GIVEN DATA Block Start

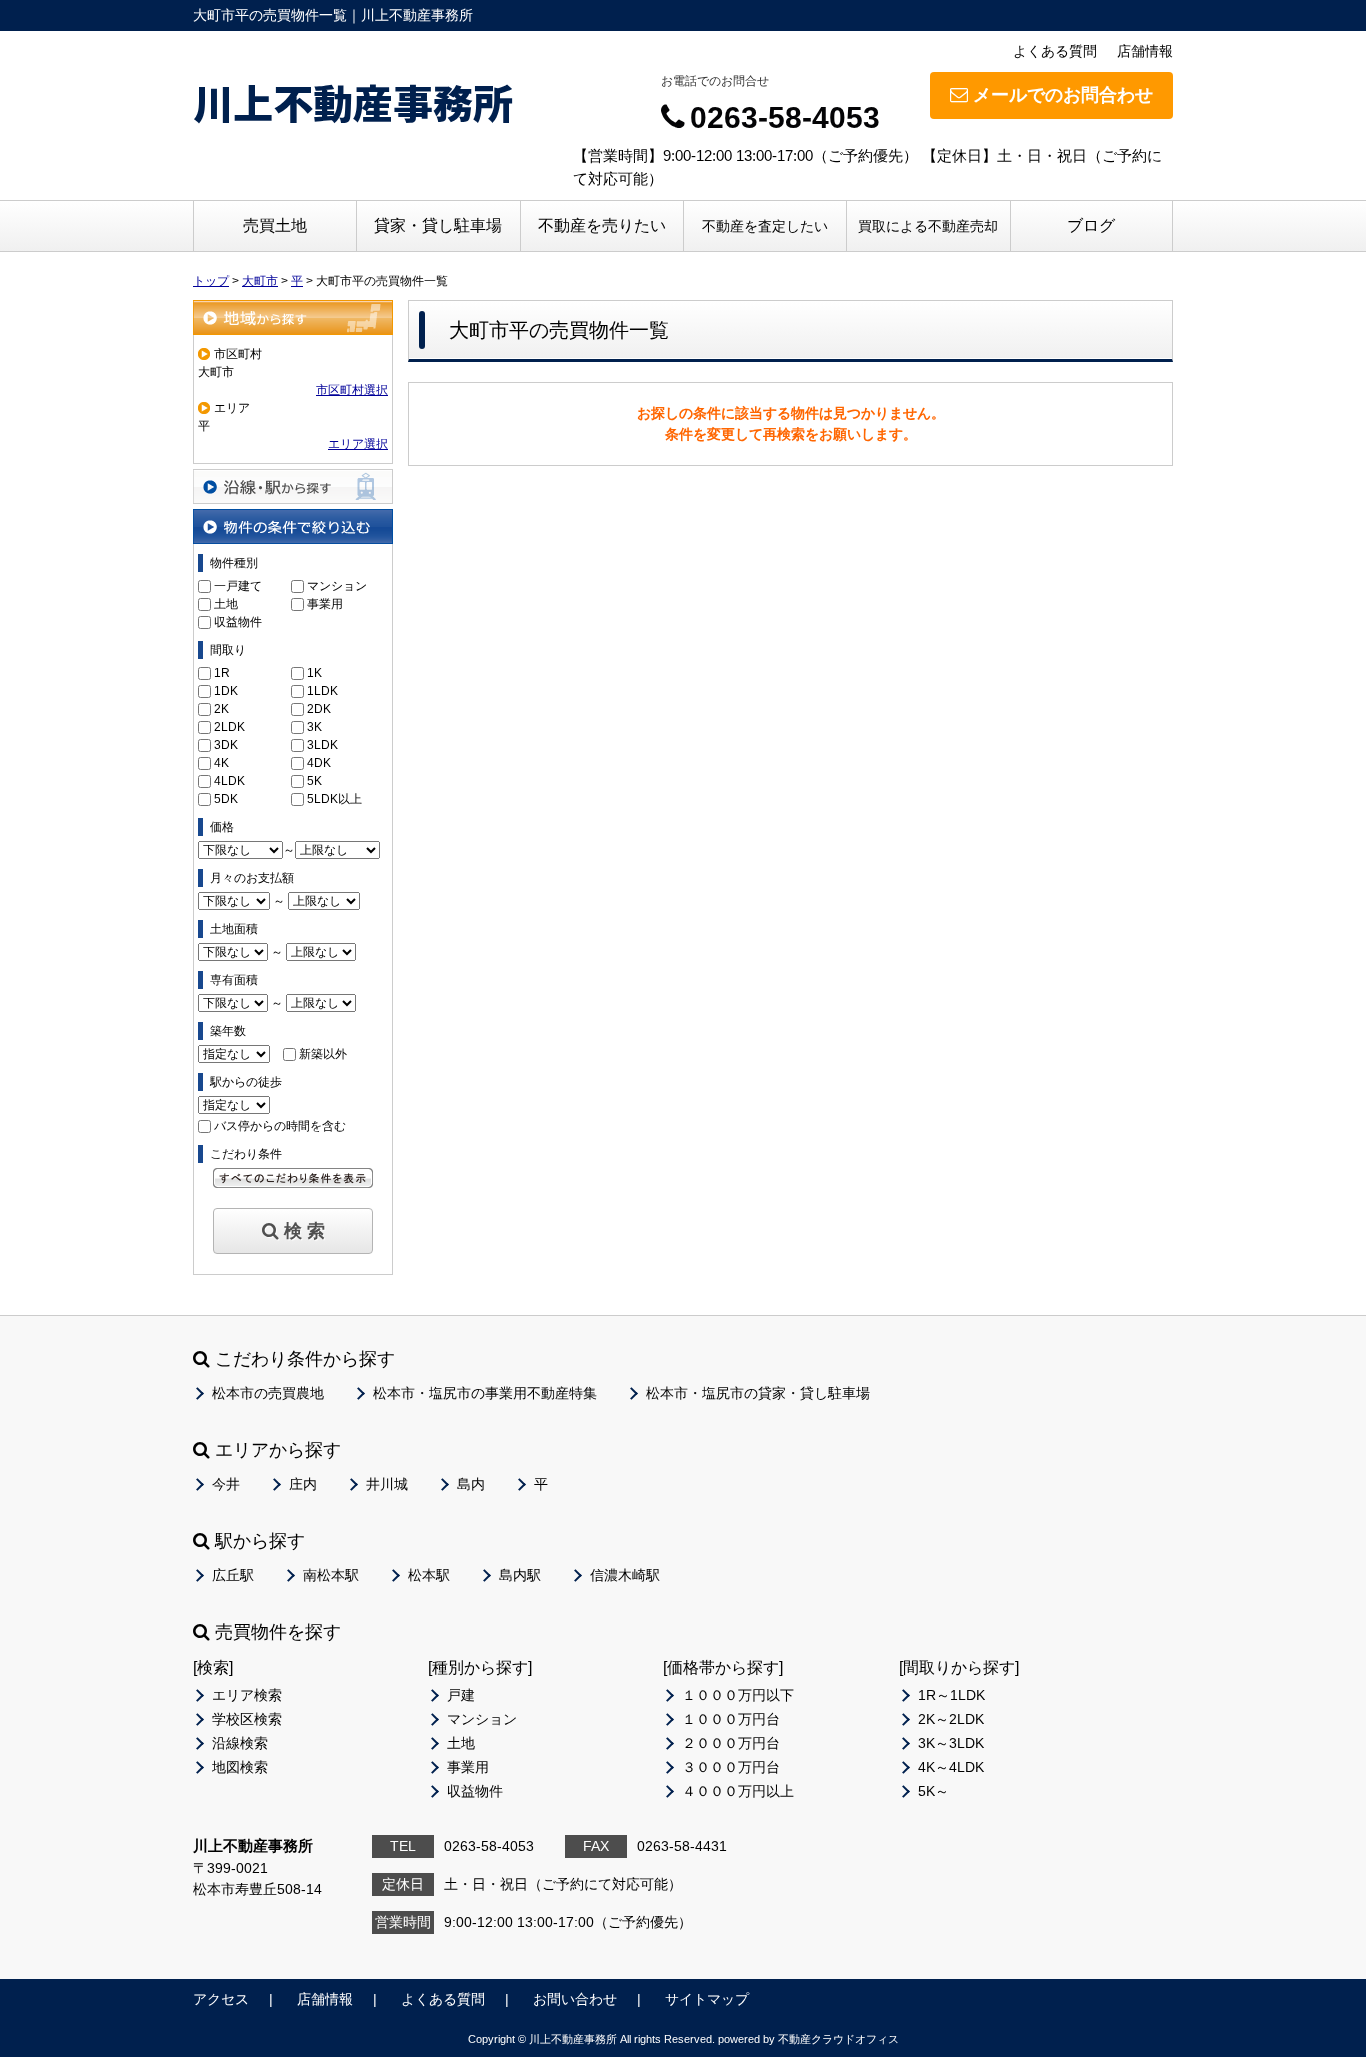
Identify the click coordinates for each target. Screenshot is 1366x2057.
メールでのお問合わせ (1063, 95)
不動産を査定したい (765, 226)
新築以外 (323, 1054)
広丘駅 (233, 1575)
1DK (226, 691)
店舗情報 (1145, 51)
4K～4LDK (951, 1767)
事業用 (325, 604)
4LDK (229, 781)
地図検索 (240, 1767)
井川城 (387, 1484)
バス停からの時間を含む (280, 1126)
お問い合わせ (575, 1999)
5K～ (933, 1791)
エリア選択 (358, 444)
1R (222, 673)
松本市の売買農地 (268, 1393)
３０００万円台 (731, 1767)
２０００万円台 (731, 1743)
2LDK (229, 727)
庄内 (303, 1484)
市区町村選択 (352, 390)
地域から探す (293, 317)
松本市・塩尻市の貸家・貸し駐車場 (758, 1393)
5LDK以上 (334, 799)
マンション (337, 586)
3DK (226, 745)
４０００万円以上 (738, 1791)
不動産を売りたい (602, 225)
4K (221, 763)
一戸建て (238, 586)
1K (314, 673)
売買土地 (275, 225)
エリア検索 (247, 1695)
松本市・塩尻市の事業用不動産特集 (485, 1393)
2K (221, 709)
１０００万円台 (731, 1719)
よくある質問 (1055, 51)
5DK (226, 799)
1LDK (322, 691)
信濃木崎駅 (625, 1575)
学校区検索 (247, 1719)
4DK (319, 763)
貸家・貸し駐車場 (438, 225)
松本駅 (429, 1575)
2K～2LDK (951, 1719)
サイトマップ (707, 1999)
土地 (226, 604)
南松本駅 (331, 1575)
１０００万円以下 (738, 1695)
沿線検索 (240, 1743)
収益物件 (238, 622)
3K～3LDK (951, 1743)
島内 (471, 1484)
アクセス (221, 1999)
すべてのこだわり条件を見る (293, 1178)
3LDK (322, 745)
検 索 (304, 1231)
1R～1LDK (951, 1695)
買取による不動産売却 (928, 226)
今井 (226, 1484)
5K (314, 781)
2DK (319, 709)
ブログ (1091, 225)
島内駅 (520, 1575)
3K (314, 727)
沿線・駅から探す (293, 486)
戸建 (461, 1695)
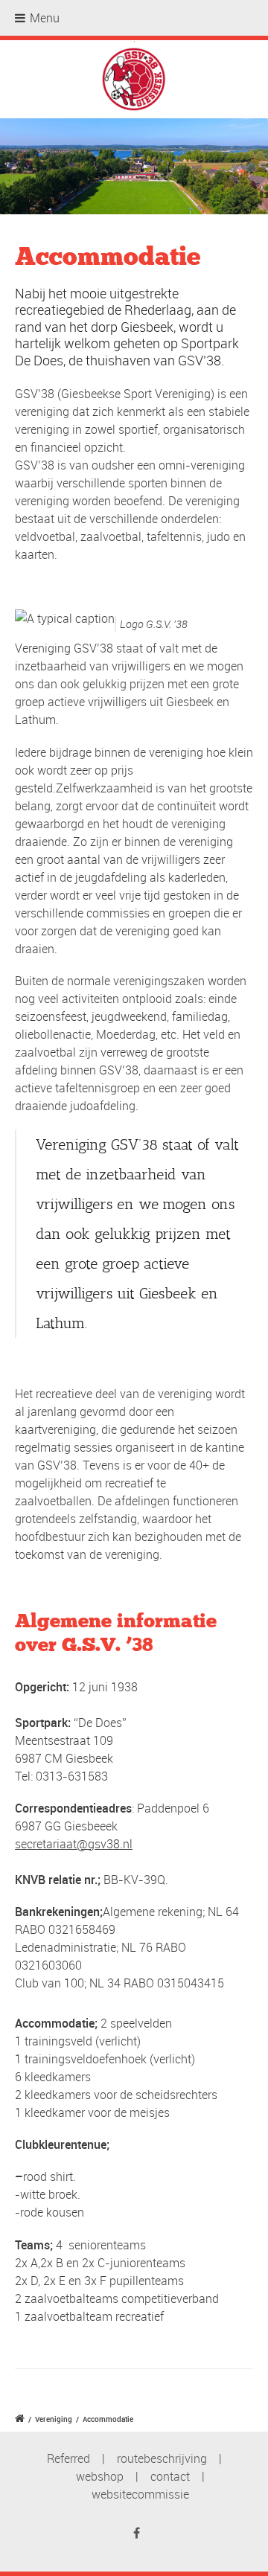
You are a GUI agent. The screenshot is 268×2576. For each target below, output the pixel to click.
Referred (68, 2458)
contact (170, 2476)
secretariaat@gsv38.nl (74, 1844)
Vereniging (53, 2419)
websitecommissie (140, 2494)
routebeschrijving (162, 2458)
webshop (100, 2476)
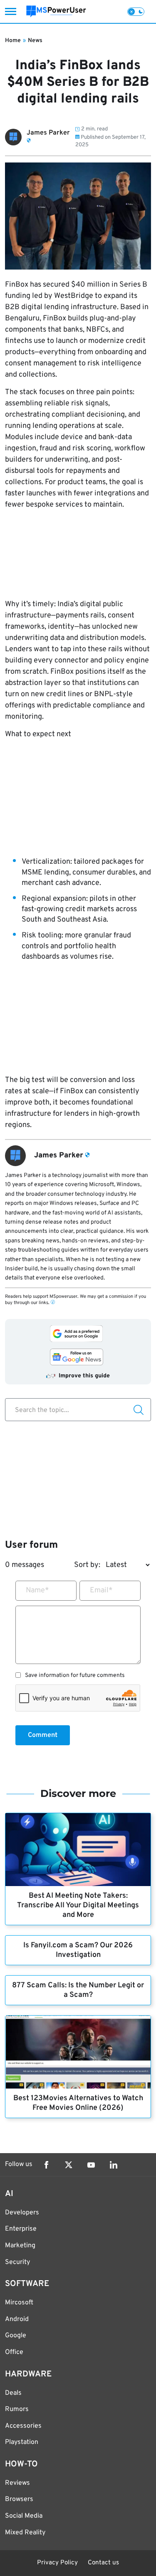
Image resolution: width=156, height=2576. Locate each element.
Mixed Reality (25, 2533)
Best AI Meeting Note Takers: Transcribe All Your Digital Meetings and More (78, 1905)
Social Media (23, 2516)
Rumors (17, 2409)
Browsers (19, 2499)
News (35, 40)
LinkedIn (113, 2165)
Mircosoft (19, 2303)
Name (37, 1590)
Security (17, 2262)
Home (13, 40)
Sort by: (87, 1565)
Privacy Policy (57, 2563)
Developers (22, 2213)
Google (15, 2335)
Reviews (17, 2483)
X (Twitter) (68, 2165)
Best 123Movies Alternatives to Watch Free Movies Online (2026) (78, 2103)
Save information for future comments (75, 1676)
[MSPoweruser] (56, 11)
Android (17, 2319)
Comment (42, 1735)
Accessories (23, 2426)
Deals (13, 2393)
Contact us (103, 2563)
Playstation (21, 2442)
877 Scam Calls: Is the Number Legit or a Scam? (78, 1990)
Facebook (46, 2165)
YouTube (91, 2165)
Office (14, 2352)
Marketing (20, 2245)
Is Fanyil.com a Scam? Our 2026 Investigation (78, 1950)
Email (101, 1590)
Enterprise (21, 2229)
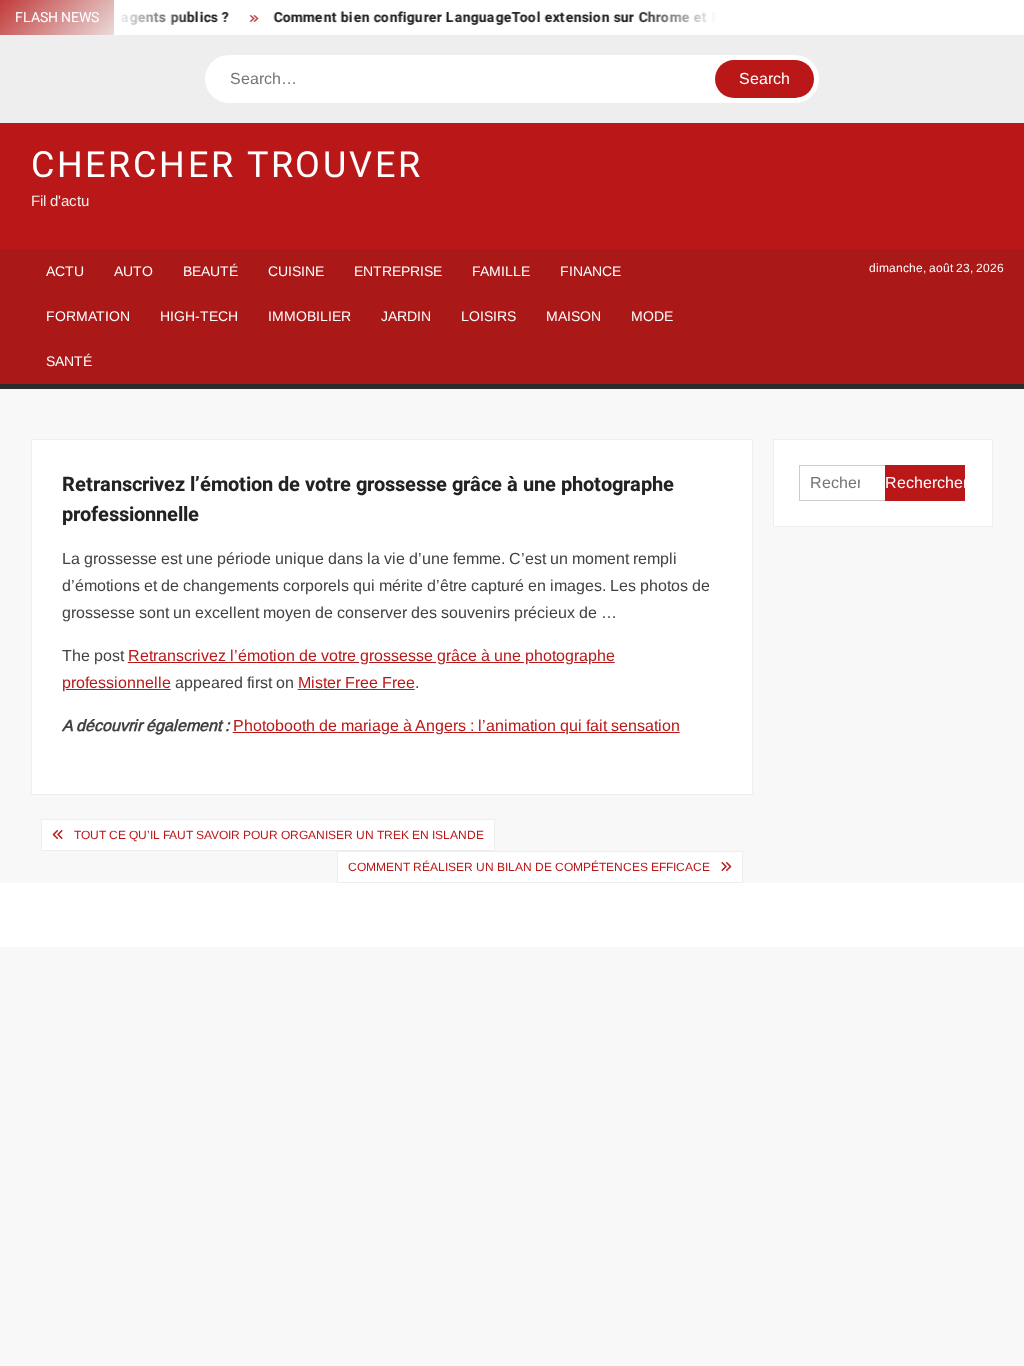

GIVEN DATA Block End

**ASSIGNMENT:**
Reproduce the listing exactly. Do not include its images.

**EXERCISE RESPONSE:**
Identify the click coordinates for each target. Screenshot is 1366x2057.
メールでのお問合わせ (1063, 95)
不動産を査定したい (765, 226)
新築以外 (323, 1054)
広丘駅 (233, 1575)
1DK (226, 691)
店舗情報 (1145, 51)
4K～4LDK (951, 1767)
事業用 (325, 604)
4LDK (229, 781)
地図検索 (240, 1767)
井川城 (387, 1484)
バス停からの時間を含む (280, 1126)
お問い合わせ (575, 1999)
5K～ (933, 1791)
エリア選択 (358, 444)
1R (222, 673)
松本市の売買農地 (268, 1393)
３０００万円台 (731, 1767)
２０００万円台 (731, 1743)
2LDK (229, 727)
庄内 (303, 1484)
市区町村選択 (352, 390)
地域から探す (293, 317)
松本市・塩尻市の貸家・貸し駐車場 (758, 1393)
5LDK以上 (334, 799)
マンション (337, 586)
3DK (226, 745)
４０００万円以上 (738, 1791)
不動産を売りたい (602, 225)
4K (221, 763)
一戸建て (238, 586)
1K (314, 673)
売買土地 (275, 225)
エリア検索 (247, 1695)
松本市・塩尻市の事業用不動産特集 (485, 1393)
2K (221, 709)
１０００万円台 (731, 1719)
よくある質問 (1055, 51)
5DK (226, 799)
1LDK (322, 691)
信濃木崎駅 (625, 1575)
学校区検索 (247, 1719)
4DK (319, 763)
貸家・貸し駐車場 (438, 225)
松本駅 (429, 1575)
2K～2LDK (951, 1719)
サイトマップ (707, 1999)
土地 (226, 604)
南松本駅 (331, 1575)
１０００万円以下 (738, 1695)
沿線検索 (240, 1743)
収益物件 (238, 622)
3K～3LDK (951, 1743)
島内 (471, 1484)
アクセス (221, 1999)
すべてのこだわり条件を見る (293, 1178)
3LDK (322, 745)
検 索 (304, 1231)
1R～1LDK (951, 1695)
買取による不動産売却 (928, 226)
今井 (226, 1484)
5K (314, 781)
2DK (319, 709)
ブログ (1091, 225)
島内駅 (520, 1575)
3K (314, 727)
沿線・駅から探す (293, 486)
戸建 (461, 1695)
You are a GUI agent. The screenshot is 268×2576. For each target below, output the pixel to click.
Referred (68, 2458)
contact (170, 2476)
secretariaat@gsv38.nl (74, 1844)
Vereniging (53, 2419)
websitecommissie (140, 2494)
routebeschrijving (162, 2458)
webshop (100, 2476)
Image resolution: width=156, height=2576. Locate each element.
Mixed Reality (25, 2533)
Best AI Meeting Note Takers: Transcribe All Your Digital Meetings and More (78, 1905)
Social Media (23, 2516)
Rumors (17, 2409)
Browsers (19, 2499)
News (35, 40)
LinkedIn (113, 2165)
Mircosoft (19, 2303)
Name (37, 1590)
Security (17, 2262)
Home (13, 40)
Sort by: (87, 1565)
Privacy Policy (57, 2563)
Developers (22, 2213)
Google (15, 2335)
Reviews (17, 2483)
X (Twitter) (68, 2165)
Best 123Movies Alternatives to Watch Free Movies Online (2026) (78, 2103)
Save information for future comments (75, 1676)
[MSPoweruser] (56, 11)
Android (17, 2319)
Comment (42, 1735)
Accessories (23, 2426)
Deals (13, 2393)
Contact us (103, 2563)
Playstation (21, 2442)
877 Scam Calls: Is the Number Legit or a Scam? (78, 1990)
Facebook (46, 2165)
YouTube (91, 2165)
Office (14, 2352)
Marketing (20, 2245)
Is Fanyil.com a Scam? Our 2026 Investigation (78, 1950)
Email (101, 1590)
Enterprise (21, 2229)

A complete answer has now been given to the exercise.